## Work item:
Every line in the records below with the string "computer" needs to be copied out.

## Study material:
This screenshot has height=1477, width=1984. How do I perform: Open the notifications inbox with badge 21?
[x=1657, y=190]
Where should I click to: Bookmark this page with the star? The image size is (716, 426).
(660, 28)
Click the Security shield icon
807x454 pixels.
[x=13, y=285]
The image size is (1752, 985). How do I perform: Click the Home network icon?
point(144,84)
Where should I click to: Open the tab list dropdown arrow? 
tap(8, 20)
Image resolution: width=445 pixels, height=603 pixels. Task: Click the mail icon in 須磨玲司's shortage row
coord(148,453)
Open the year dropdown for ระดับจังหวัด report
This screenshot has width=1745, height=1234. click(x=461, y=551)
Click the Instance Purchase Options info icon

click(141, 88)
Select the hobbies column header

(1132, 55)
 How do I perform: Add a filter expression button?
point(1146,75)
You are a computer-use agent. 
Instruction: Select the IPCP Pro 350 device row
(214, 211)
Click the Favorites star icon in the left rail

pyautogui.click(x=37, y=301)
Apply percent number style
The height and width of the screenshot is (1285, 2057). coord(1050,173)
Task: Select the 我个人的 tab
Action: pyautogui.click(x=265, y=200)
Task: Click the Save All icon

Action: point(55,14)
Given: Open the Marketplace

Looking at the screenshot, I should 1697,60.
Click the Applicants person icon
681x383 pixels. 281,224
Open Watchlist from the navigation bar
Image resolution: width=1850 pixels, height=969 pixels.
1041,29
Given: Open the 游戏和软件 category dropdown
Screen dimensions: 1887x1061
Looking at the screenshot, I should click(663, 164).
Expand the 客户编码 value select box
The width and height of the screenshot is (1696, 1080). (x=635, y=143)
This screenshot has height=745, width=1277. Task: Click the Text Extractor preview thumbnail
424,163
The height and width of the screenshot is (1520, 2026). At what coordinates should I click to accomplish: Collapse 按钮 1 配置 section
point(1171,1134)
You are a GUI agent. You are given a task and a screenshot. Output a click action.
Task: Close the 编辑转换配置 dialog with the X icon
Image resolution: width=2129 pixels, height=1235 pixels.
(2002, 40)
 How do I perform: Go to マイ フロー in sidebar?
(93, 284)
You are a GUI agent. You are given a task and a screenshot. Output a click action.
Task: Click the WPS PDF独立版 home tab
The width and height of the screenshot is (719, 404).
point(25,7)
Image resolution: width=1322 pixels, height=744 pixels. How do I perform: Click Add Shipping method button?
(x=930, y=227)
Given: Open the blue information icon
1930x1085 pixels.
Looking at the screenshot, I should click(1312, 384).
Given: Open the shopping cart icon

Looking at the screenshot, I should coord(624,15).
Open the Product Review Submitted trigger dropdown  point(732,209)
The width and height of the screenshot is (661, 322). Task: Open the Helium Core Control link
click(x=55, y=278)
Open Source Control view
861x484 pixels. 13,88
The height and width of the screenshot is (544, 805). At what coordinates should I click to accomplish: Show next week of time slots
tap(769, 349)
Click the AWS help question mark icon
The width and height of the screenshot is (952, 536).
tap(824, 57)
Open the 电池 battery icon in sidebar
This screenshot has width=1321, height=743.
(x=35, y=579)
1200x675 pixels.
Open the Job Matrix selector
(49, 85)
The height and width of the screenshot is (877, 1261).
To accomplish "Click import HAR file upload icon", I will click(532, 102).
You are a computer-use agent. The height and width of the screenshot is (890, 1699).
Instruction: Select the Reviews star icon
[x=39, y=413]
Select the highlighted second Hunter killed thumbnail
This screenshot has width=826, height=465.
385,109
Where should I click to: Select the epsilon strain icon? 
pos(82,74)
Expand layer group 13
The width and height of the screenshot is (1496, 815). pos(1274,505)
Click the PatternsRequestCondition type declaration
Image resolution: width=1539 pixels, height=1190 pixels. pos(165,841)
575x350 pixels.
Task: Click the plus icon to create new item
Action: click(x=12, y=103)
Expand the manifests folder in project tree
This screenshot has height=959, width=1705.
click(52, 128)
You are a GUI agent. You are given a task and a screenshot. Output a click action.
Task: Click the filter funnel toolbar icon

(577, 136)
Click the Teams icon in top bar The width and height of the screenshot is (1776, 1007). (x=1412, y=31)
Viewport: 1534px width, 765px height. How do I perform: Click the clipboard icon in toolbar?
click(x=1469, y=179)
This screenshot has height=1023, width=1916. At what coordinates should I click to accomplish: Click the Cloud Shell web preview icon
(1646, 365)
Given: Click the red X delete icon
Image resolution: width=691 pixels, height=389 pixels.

## Exercise answer:
You are a computer-use agent. 
You are a computer-use agent. The height and width of the screenshot is (890, 1699).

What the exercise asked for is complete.